31. The system of claim 30 wherein the factors are selected by:
receiving information relating to attributes relevant to the
indication of non-human user software activity from a plurality of
computerized devices, wherein at least a portion of the
computerized devices are known to be infected with at least one
non-human user software, and at least a portion of the computerized
devices are known not to be infected with a non-human user
software; and selecting as factors a plurality of the attributes
based on a correlation of the attribute with the presence of
non-human user software activity.
32. The system of claim 30 wherein the received information from
the computerized device is obtained from code embedded within
digital content, the code collecting information about the
computerized device and about activities of the computerized
device.
33. The system of claim 30 wherein the received information from
the computerized device is obtained from bid requests in an
advertising exchange.
34. The system of claim 30 wherein the received information from
the computerized device is obtained by analyzing log files of user
device transactions.
35. A computer program product for identifying non-human users of
computerized devices, the computer program product comprising a
non-transitory computer readable medium storing program
instructions that when executed by a processor perform: receiving
information relating to attributes relevant to the indication of
non-human user software activity from a computerized device;
computing a score for a plurality of factors that have been
selected from among the attributes based on a correlation of the
attribute with the presence of non-human user software activity;
computing a combined score based on the scores of the individual
factors; and determining a likelihood that the another computerized
device includes non-human user software based on the combined
score, the scores of the individual factors, or both.

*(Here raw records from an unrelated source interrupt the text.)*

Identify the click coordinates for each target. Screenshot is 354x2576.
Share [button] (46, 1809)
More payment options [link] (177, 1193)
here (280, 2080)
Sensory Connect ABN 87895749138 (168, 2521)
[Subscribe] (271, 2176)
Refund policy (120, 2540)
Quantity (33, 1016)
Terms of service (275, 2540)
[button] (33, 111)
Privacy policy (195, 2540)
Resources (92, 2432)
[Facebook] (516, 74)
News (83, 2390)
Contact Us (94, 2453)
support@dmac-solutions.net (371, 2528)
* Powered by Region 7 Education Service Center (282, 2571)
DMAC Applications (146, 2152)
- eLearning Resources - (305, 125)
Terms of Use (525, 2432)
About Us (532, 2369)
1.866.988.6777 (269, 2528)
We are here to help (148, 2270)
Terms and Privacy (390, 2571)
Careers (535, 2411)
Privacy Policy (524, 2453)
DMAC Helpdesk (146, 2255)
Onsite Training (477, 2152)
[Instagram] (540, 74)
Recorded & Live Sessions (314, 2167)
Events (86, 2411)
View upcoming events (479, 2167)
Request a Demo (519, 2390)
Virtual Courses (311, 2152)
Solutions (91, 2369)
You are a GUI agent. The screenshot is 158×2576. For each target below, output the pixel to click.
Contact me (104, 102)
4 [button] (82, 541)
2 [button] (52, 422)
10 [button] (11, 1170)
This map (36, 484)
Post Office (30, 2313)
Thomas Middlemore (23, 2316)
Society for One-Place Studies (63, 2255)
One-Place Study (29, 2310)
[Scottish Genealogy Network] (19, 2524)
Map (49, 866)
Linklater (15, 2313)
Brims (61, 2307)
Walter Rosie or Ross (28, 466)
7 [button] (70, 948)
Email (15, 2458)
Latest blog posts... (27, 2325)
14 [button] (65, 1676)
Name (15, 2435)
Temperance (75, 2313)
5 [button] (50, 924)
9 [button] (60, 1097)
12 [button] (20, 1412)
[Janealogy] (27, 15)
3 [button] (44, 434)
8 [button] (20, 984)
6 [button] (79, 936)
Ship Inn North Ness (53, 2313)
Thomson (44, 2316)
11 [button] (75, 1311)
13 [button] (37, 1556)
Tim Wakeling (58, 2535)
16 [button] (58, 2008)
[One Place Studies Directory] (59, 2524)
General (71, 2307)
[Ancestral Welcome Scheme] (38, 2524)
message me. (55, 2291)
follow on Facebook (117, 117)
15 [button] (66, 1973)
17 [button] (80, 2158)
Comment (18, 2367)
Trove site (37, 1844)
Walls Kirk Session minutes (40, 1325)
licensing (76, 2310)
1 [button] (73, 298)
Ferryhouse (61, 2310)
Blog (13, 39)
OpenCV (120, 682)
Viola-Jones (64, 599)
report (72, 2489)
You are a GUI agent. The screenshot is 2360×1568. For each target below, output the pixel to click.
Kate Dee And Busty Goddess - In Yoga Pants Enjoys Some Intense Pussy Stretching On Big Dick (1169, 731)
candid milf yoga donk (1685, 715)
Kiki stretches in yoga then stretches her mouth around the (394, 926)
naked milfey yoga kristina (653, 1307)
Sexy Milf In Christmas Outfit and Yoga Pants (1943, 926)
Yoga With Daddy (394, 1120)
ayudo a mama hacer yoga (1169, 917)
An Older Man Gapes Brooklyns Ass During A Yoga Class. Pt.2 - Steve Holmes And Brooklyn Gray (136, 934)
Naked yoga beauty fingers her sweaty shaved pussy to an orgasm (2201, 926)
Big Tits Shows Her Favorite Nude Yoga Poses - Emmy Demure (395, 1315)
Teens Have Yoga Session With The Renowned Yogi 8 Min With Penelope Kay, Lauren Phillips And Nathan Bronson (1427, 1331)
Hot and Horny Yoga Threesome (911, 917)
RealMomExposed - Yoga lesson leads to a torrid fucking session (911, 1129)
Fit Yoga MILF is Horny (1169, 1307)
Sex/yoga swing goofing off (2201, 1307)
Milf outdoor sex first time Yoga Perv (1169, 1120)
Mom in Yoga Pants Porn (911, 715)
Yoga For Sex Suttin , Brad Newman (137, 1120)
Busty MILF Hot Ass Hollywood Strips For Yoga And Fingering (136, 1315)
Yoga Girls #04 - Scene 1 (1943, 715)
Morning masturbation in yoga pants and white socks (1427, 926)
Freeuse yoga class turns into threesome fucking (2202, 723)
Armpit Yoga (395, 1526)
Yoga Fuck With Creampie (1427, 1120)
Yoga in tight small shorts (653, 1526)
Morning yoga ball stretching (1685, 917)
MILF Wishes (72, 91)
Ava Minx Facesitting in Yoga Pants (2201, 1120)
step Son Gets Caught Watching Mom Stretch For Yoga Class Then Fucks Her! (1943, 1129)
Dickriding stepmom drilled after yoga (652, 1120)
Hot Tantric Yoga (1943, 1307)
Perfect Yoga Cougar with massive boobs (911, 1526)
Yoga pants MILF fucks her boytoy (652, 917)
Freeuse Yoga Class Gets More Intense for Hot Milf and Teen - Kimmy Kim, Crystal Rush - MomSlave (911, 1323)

36. The computer program product of claim 35 wherein the factors
are selected by: receiving information relating to attributes
relevant to the indication of non-human user software activity from
a plurality of computerized devices, wherein at least a portion of
the computerized devices are known to be infected with at least one
non-human user software, and at least a portion of the computerized
devices are known not to be infected with a non-human user
software; and selecting as factors a plurality of the attributes
based on a correlation of the attribute with the presence of
non-human user software activity.
37. The computer program product of claim 35 wherein the received
information from the computerized device is obtained from code
embedded within digital content, the code collecting information
about the computerized device and about activities of the
computerized device.
38. The computer program product of claim 35 wherein the received
information from the computerized device is obtained from bid
requests in an advertising exchange.
39. The computer program product of claim 35 wherein the received
information from the computerized device is obtained by analyzing
log files of user device transactions.
Description
BACKGROUND OF THE INVENTION
[0001] 1. Field of the Invention
[0002] The present invention relates to identifying whether users
of computerized devices that are accessing content are likely
non-human.
[0003] 2. Description of the Related Art
[0004] In the past few years, there has been a significant increase
in the number of automated non-human user software, known as
"bots", browsing the internet. Some of these bots are used for
legitimate purposes to analyze and classify content across the
World Wide Web. For example, GOOGLE.RTM. uses bots to gather
content to be indexed for their search services. However, some
other types of bots are used for illegitimate and many times for
fraudulent purposes. One such illegitimate usage is the artificial
inflation of impression counts (number of times an advertisement is
viewed) and/or impression clicks (number of times an advertisement
is clicked) in order to fraudulently profit from getting paid based
on those inflated numbers.
[0005] These bots are very difficult to identify because they may
originate from a server farm or from regular user computers,
computers that real and unsuspecting humans use to legitimately
view web pages or other types of digital content. The bots can
spread and infect a computer through malware, adware, malvertising,
viruses, plugins, email attachments, apps, websites, or through any
other means.
[0006] A need arises for effective techniques that can be used to
identify illegitimate non-human users that are accessing
content.
SUMMARY OF THE INVENTION
[0007] The present invention provides improved and effective
techniques that can be used to identify illegitimate non-human user
software that is accessing content. For example, a method of
identifying non-human users of computerized devices may comprise
receiving information relating to attributes relevant to the
indication of non-human user software activity from a plurality of
computerized devices, wherein at least a portion of the
computerized devices are known to be infected with at least one
non-human user software, and at least a portion of the computerized
devices are known not to be infected with a non-human user
software, selecting as factors a plurality of the attributes based
on a correlation of the attribute with the presence of non-human
user software activity, computing a score for each factor
indicating a likelihood of non-human user software infection for
that factor, and computing a combined score based on the scores of
the individual factors.
[0008] For example, the computerized devices known to be infected
with at least one non-human user software may be intentionally
infected by loading infected malware onto the computerized devices.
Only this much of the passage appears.